Nel linguaggio nautico “corpomorto” indica qualunque oggetto pesante, generalmente in cemento, posizionato in fondo al mare per collegare le boe. Nell’opera performativa dell’artista, quest’ultime sono sostituite da lettere, che compongono la scritta: ancora corpo morto tra cielo e terra coraggio. Significativo il legame tra le parole composto dall’artista, che crea una connessione, un legame tra Ancora – coraggio. Ancoraggio. Anche in questo caso, la parola è il fulcro espressivo nella sua poetica, in quanto la rappresentazione viene maggiormente enfatizzata attraverso l’uso di alcuni termini indicativi e identificativi del significato più profondo dell’opera stessa.
La ricerca e la riflessione sul mare si concludono con l’opera Il Mare si è scocciato (2021-2022), in cui il termine “scocciato” richiama in modo inequivocabile il materiale utilizzato per rappresentare il mare.
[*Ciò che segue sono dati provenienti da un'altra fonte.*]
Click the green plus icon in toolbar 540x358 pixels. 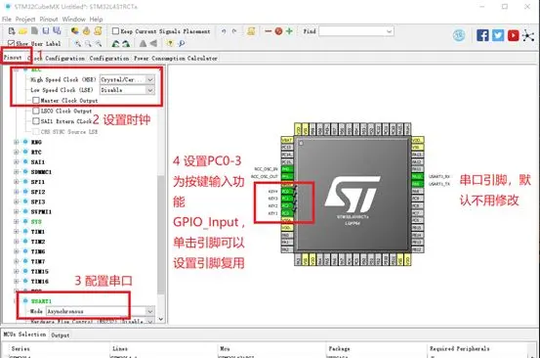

Il titolo suggerisce anche la “stanchezza” del mare provato dall’inquinamento e dalle vicissitudini storico-politiche che lo rendono protagonista.
Imperfetto mare è, dunque, un viaggio, un percorso, che nella sua profondità racconta l’esperienza vissuta dall’artista e la riflessione da essi generati. Partendo dal mare, lo spettatore non può che condividere gli spunti proposti, riconoscendo l’universalità delle problematiche trattate e la necessità di non restare indifferenti davanti alle vicende dell’altro.